В общем Марыся все изучила и взялась ей помочь. Чтоб ты думал – на волокуше? Сундуки, а в них картины старого художника Сорокина (он из торбеевских крепостных еще, но, как я знаю, в Академии сколько-то учился) и всякие древние платья и аксессуары, которые остались от моей… ну я даже не знаю, как правильно сказать… в общем от первой жены моего отца (а для художника Ильи Кондратьевича она была любовью всей его жизни). Мы с Катиш Марысе все это с чердаков отдали, чихая и недоумевая: за каким чертом тебе за эту рухлядь пополам с молью живые деньги платить? А она говорит: я надеюсь, Екатерина Алексеевна, что это только начало, и потом я вам еще немало заплатить сумею. Дело, дескать, в том, что нынче в столицах настали последние дни старого мира (Марыська уверена, что скоро будет революция), и потому все идет вверх дном и вразнос. На военных подрядах многие ничтожные люди разбогатели несметно и неправедно, и из своего ничтожества тянутся ко всему старинному, роскошному и как бы аристократическому. А на роскошь нынче всякие запреты и реквизиции. И вот, у нее, Марыси, есть знакомая портниха, которая из этих старых платьев, шляпок, кружев, бус, поясков, воротничков и прочего сделает такие конфеты в коробке, что жены этих новых богатеев просто удавятся, в драку полезут и назначенные деньги отдадут. А, кроме того, эти же люди, что к Марысе в трактир ходят, изображают из себя знатоков искусства и скупают его, друг перед другом чинясь, по любой цене. Вот им-то и предназначаются картины Ильи Кондратьевича, которые, кстати сказать, сами по себе очень неплохи и в отличие от многого современного искусства понятны (аллея похожа на аллею, а играющие дети – именно на детей, а не на лиловые кубики с красными глазами). Я, когда маленькая была, один из его портретов отцовой жены даже за икону держала, а нынче мы все, что было, отдали Марыське, а бедный Илья Кондратьевич, кажется, даже и не заметил…

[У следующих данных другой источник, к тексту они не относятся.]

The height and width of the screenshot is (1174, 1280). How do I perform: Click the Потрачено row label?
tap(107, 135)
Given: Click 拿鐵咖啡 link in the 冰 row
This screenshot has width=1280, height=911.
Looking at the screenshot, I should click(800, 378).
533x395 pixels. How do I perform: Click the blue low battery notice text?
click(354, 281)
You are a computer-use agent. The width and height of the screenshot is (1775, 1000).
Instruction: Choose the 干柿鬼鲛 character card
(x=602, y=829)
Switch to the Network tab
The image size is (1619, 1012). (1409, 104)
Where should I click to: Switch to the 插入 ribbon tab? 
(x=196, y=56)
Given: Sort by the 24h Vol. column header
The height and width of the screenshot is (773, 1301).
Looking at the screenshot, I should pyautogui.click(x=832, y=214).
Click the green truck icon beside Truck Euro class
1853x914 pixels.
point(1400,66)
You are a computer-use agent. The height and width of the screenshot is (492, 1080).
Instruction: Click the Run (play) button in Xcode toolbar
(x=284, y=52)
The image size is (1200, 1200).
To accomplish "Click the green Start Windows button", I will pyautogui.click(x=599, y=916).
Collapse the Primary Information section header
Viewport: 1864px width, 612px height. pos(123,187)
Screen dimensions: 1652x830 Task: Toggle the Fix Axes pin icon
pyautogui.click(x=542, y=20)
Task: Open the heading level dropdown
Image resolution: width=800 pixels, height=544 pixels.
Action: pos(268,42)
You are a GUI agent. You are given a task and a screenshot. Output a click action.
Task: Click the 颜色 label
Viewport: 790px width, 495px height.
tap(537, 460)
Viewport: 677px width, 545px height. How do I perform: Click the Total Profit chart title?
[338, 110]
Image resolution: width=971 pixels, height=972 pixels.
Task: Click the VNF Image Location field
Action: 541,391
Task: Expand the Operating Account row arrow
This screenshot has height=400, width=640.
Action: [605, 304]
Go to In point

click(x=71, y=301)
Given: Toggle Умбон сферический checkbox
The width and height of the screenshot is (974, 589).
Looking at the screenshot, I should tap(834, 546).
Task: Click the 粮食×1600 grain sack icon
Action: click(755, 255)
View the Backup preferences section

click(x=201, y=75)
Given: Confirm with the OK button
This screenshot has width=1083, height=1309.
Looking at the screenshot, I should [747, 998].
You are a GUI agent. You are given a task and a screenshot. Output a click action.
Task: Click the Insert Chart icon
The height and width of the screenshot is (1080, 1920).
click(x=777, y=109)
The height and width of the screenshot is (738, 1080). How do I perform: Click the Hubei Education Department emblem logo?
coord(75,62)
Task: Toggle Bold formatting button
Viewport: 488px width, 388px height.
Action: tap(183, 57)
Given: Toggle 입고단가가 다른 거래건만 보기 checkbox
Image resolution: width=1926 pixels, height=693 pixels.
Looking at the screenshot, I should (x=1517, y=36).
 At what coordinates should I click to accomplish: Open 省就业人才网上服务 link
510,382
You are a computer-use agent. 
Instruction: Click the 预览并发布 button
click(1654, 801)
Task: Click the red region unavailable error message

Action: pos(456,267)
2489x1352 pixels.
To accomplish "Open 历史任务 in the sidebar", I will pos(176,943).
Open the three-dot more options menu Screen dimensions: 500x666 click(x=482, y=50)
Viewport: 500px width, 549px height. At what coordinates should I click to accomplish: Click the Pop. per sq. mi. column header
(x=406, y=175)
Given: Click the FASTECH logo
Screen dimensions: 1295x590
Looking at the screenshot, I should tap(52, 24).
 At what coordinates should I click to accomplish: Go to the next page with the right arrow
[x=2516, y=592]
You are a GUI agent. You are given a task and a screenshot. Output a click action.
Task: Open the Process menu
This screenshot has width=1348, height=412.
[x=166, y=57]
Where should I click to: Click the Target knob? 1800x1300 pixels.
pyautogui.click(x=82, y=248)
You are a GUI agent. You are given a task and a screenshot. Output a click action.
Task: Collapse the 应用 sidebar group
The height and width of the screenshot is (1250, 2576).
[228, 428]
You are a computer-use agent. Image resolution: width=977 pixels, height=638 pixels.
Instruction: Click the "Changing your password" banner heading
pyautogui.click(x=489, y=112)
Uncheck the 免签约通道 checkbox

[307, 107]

Впрочем, зайчик Валентин, не буду дальше увешивать лапшой твои пушистые серые ухи. Марыся, ни на что не надеясь и нимало не дожидаясь, пока ты определишься с Моникой и католицизмом, уже все решила и вышла замуж за какого-то незаметного и давно бывшего при ней человечка. Характер у него, как я поняла, слабый и добрый, Марыську он любит, а ребеночка, который уж через пару месяцев должен родиться, признает за своего. Это ее решение, Валя.

Не плачь теперь, никого не проклинай, и не лезь под пули. Взгляни на меня. Уж я-то на своей шкуре доподлинно знаю: жизнь порой может обернуться вокруг себя так, что и в бреду не представишь. Вполне может сложиться, что ты им еще очень даже понадобишься. Обоим. Держи себя в руках и помни, что я люблю тебя, зайчик мой опереточный. Все возможно. Я же, видишь, держусь – и ничего.